Signers and verifiers

Symbol	Purpose
Attester	Wraps an AgentIdentity; signs reports.
AttestationVerifier	Static verifier; returns VerificationResult.
AttestationVerifier.verify_or_raise	Raises RegionDriftError / AttestationVerificationError.
ContinuousAttester	Periodic loop: enumerate regions, snapshot, sign.

Backends

Class	Use
InMemoryBackend	Reference / tests / tutorials.
AMDSEVSNPBackend	Stub for AMD SEV-SNP (plug into /dev/sev-guest).
IntelTDXBackend	Stub for Intel TDX (plug into /dev/tdx-guest).

Exceptions

HypervisorAttestationError -> InvalidRegionError, AttestationVerificationError (-> RegionDriftError), BackendError (-> UnknownBackendError).

Why PQC Matters for Hypervisor Attestation

Cloud confidential-computing deployments live for a decade or more.
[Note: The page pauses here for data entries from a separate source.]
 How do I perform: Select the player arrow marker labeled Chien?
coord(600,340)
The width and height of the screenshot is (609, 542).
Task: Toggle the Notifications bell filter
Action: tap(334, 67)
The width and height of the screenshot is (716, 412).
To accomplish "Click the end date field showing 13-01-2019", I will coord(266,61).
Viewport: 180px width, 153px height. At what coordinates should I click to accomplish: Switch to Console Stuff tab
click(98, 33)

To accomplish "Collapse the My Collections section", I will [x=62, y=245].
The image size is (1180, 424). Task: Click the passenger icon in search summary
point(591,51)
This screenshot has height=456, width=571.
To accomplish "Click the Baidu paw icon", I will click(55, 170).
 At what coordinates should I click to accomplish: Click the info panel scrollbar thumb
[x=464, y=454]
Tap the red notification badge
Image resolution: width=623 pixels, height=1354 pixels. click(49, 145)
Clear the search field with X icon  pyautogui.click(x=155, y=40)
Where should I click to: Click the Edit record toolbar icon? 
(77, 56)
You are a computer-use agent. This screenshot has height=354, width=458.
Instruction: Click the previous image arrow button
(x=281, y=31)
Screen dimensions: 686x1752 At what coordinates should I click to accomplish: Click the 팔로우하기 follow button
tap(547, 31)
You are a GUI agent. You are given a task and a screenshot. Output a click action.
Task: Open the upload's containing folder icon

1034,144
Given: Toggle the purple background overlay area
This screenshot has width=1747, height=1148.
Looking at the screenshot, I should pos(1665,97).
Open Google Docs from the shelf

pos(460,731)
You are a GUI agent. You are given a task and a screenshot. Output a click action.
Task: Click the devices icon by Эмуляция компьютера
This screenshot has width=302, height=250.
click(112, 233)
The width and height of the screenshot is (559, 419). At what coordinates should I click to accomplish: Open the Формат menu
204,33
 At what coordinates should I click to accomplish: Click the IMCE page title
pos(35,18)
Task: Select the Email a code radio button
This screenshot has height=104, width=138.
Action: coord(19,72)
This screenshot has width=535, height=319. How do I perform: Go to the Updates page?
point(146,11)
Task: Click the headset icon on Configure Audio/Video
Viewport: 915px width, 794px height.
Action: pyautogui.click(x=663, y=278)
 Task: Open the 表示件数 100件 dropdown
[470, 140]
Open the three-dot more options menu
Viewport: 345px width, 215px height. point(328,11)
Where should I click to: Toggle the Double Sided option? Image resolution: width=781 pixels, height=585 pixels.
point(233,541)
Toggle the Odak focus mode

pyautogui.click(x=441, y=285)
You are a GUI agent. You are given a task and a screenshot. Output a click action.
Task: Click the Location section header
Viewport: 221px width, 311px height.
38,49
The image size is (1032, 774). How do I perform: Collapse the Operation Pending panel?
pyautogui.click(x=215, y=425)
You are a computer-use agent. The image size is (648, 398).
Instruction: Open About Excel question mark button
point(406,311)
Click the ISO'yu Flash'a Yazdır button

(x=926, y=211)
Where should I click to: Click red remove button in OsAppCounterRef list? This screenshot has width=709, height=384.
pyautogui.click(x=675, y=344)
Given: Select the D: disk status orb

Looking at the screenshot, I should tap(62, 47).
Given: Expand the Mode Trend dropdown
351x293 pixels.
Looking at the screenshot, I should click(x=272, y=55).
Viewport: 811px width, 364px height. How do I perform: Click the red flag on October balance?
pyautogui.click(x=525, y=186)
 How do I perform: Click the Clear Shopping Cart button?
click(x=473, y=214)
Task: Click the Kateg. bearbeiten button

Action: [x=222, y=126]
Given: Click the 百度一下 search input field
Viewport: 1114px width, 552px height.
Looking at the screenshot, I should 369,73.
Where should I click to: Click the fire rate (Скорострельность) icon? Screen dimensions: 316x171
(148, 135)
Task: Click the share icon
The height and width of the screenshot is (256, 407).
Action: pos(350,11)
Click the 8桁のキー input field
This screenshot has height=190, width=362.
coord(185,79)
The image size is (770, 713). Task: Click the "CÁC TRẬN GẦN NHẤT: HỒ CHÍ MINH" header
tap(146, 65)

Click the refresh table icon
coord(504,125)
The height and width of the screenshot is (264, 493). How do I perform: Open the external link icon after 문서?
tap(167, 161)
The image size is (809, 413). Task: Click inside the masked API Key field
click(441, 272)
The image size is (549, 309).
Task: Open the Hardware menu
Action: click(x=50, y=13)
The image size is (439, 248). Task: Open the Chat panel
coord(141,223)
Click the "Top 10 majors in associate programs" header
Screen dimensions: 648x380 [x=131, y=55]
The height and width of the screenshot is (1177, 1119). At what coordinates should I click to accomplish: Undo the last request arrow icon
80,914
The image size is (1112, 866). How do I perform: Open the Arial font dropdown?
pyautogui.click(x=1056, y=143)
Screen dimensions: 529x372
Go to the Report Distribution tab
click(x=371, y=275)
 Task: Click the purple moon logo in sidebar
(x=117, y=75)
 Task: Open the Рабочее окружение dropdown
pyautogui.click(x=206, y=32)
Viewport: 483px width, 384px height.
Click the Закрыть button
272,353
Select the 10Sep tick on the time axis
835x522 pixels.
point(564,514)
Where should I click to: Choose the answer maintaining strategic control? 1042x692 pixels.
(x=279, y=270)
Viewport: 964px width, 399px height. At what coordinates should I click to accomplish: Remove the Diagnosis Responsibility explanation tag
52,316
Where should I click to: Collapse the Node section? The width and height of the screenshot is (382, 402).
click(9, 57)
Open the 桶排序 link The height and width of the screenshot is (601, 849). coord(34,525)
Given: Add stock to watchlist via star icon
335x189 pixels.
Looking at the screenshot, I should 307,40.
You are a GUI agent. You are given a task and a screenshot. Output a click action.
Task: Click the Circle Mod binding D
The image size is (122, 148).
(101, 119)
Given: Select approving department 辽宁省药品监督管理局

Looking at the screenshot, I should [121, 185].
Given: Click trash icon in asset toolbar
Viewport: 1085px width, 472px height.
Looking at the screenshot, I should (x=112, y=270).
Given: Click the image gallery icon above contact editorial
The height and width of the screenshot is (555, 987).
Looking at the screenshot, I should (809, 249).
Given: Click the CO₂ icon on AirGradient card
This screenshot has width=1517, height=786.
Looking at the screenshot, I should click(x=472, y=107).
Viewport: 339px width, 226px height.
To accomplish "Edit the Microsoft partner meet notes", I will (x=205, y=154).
A VM image spun up in 2026 may still be attested by the same kind of signature in 2036 — long enough for a CRQC to exist. An attestation signed today with ECDSA or RSA can be retroactively forged by any adversary holding a recording of the public key and the signed payload: in 2035 they can manufacture a fresh, valid-looking "clean" attestation for a workload they actually tampered with in 2026, and no auditor can distinguish it from a real one. Post-quantum signatures break that chain: even with Shor's algorithm, ML-DSA remains unbroken, so historical attestations continue to bind the host to its claim. Hypervisor attestation is exactly the place that non-repudiation must survive the cryptographic transition.

Examples

• examples/basic_attestation.py — end-to-end sign-and-verify over two in-memory regions.
• examples/detect_memory_tampering.py — mutate a region between attestations and watch drift surface.
• examples/continuous_loop_demo.py — run the periodic attestation loop and stream reports.

License

Apache 2.0. See LICENSE.